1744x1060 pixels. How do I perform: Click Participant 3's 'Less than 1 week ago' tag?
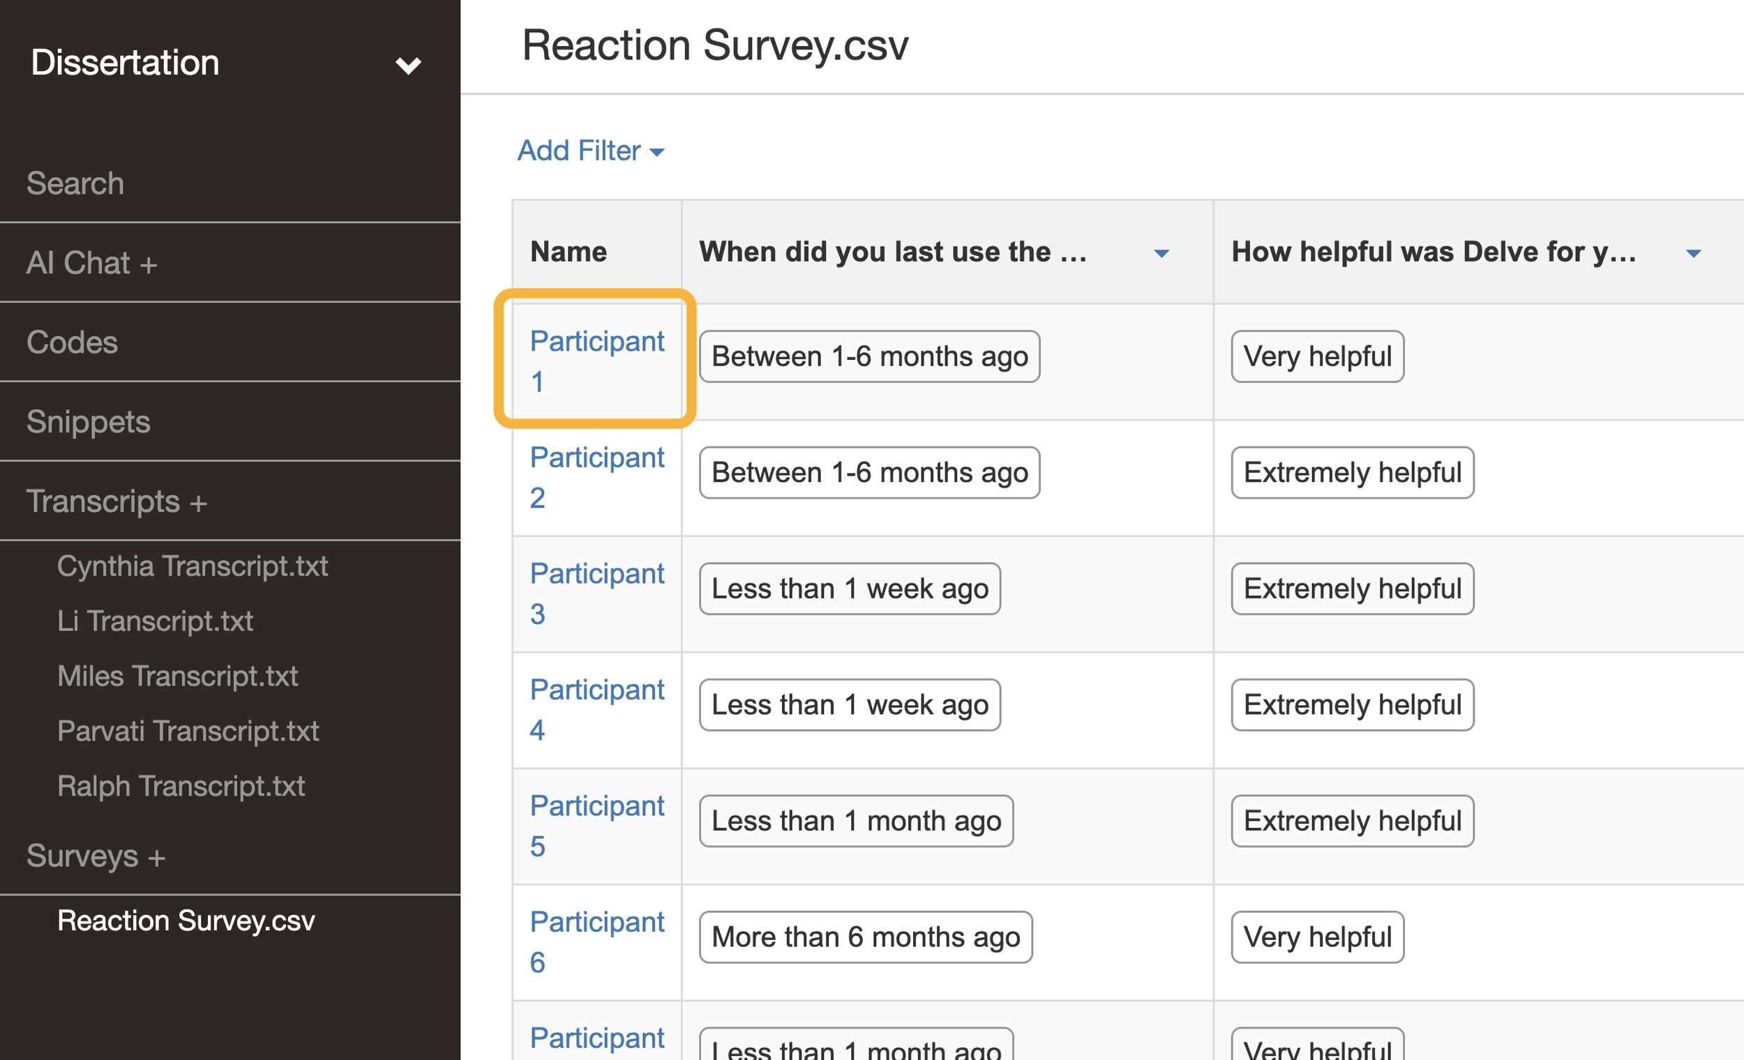coord(849,589)
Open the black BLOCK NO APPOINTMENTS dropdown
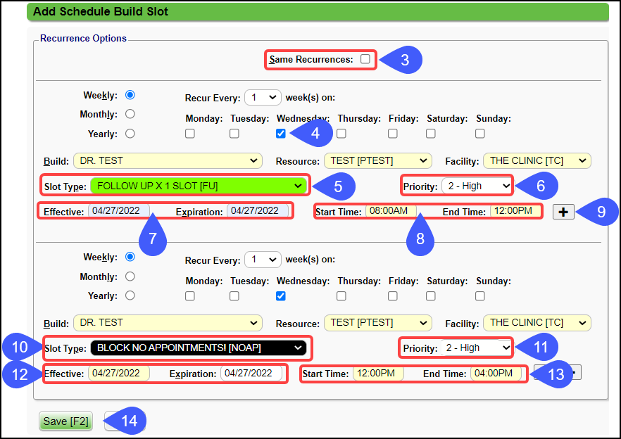Viewport: 621px width, 439px height. pos(199,348)
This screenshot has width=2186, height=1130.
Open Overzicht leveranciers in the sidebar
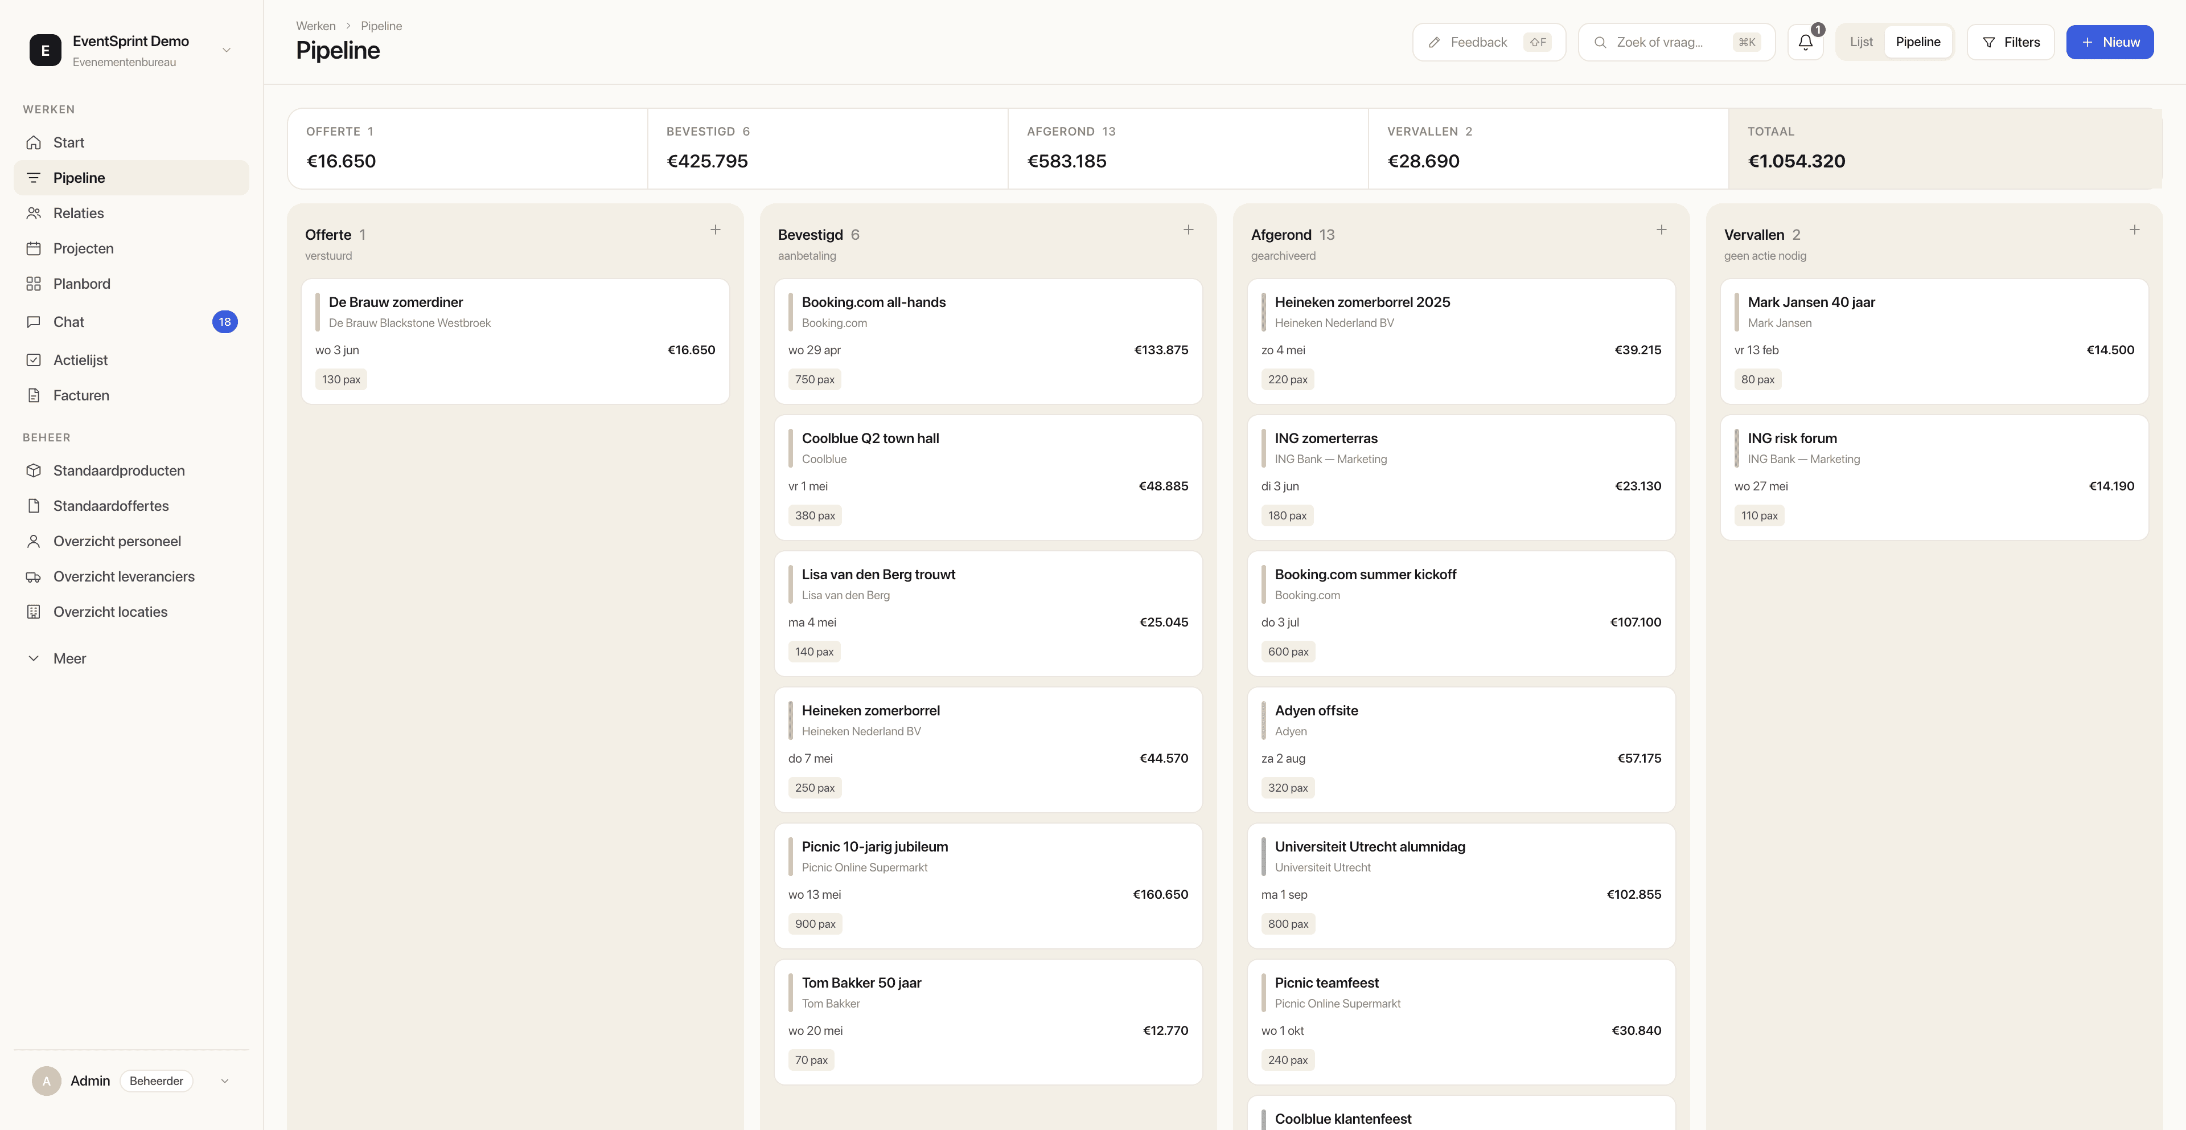coord(123,576)
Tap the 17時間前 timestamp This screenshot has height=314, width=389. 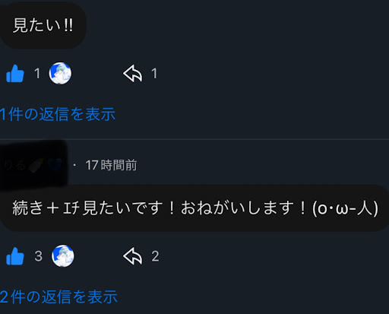111,165
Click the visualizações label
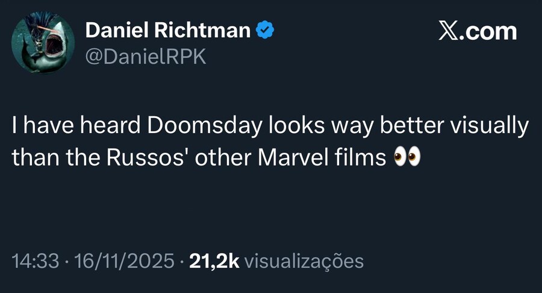 [305, 261]
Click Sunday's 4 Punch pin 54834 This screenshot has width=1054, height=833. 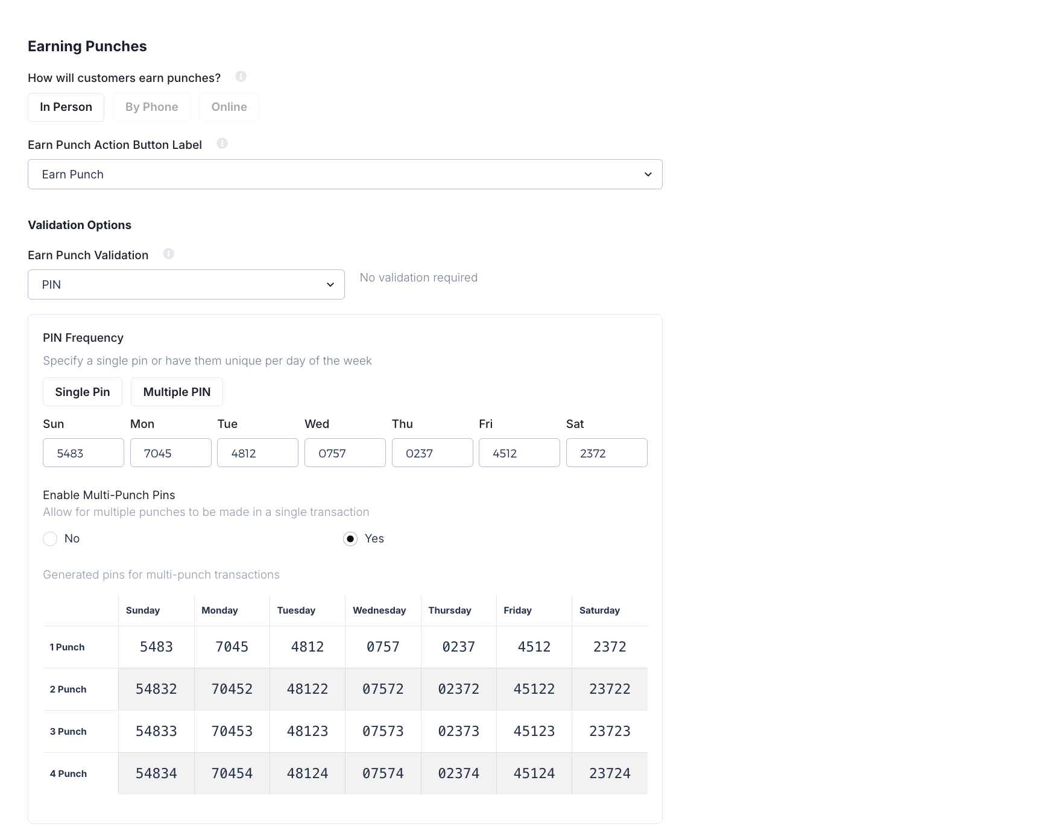(156, 773)
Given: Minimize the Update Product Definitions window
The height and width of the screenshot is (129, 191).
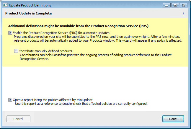Looking at the screenshot, I should (x=167, y=5).
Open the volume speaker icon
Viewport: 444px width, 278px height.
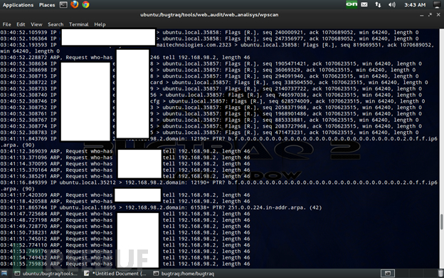(x=392, y=4)
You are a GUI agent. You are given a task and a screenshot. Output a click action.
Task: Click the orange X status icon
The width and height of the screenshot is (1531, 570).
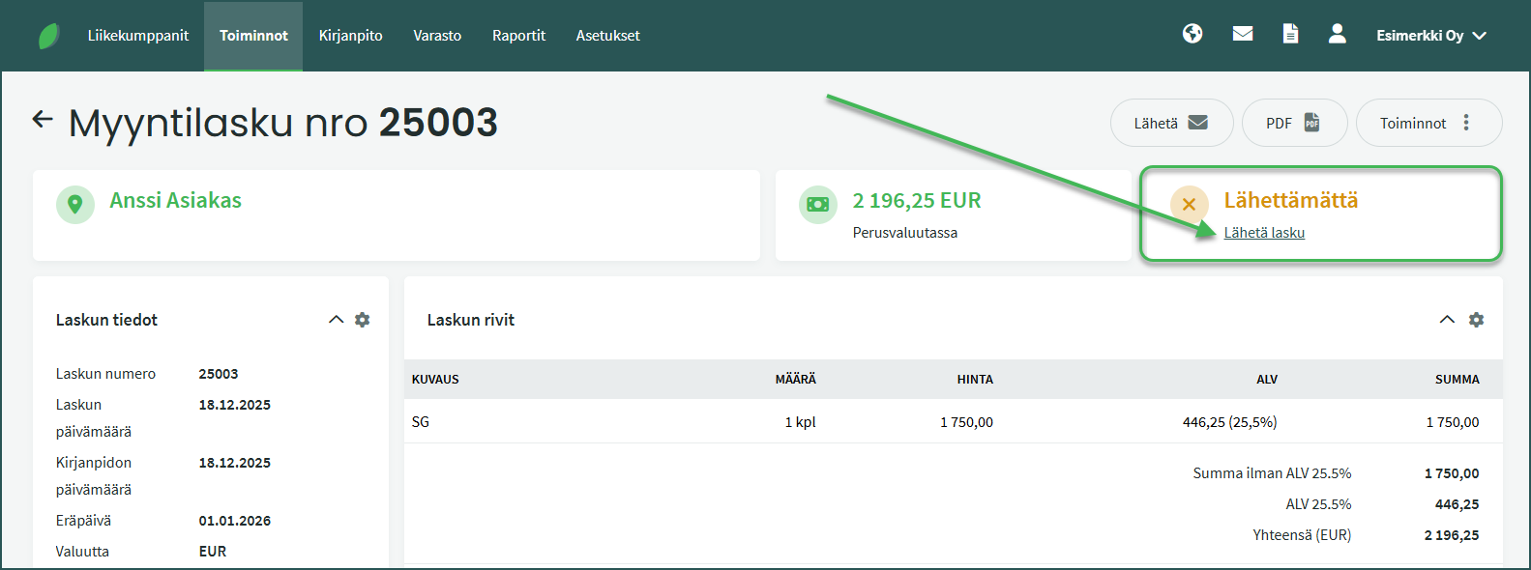pos(1189,205)
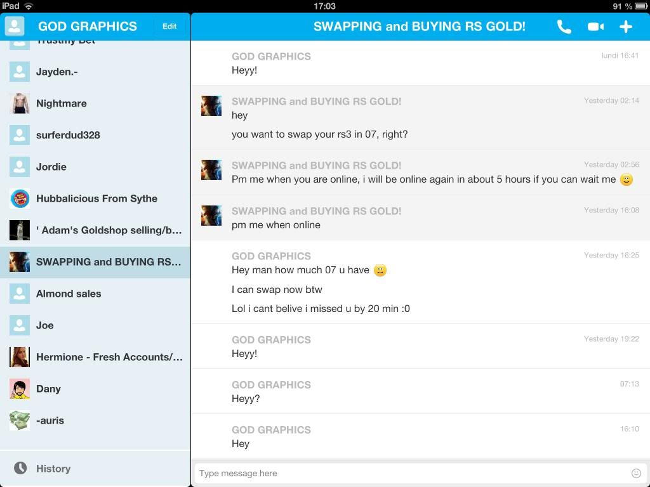Tap Nightmare's profile picture

click(20, 103)
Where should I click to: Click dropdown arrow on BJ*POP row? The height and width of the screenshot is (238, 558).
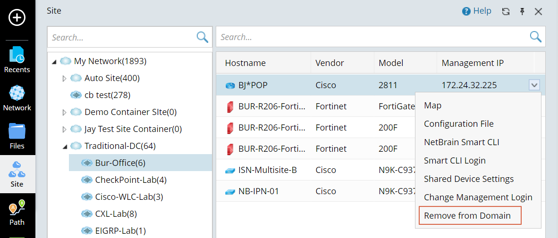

********

▶ [Exercise brief] Express the entries from the line containing "You are a GUI" through the line containing "click(20, 103)" as a Markdown table with the columns Index and Text, one numbered row per line. Skip blank lines and omit the pictures.

▶ [Written solution]
| Index | Text |
|---|---|
| 1 | You are a GUI agent. You are given a task and a screenshot. Output a click action. |
| 2 | Task: Click the orange X status icon |
| 3 | The width and height of the screenshot is (1531, 570). |
| 4 | pos(1189,205) |
| 5 | Tap Nightmare's profile picture |
| 6 | click(20, 103) |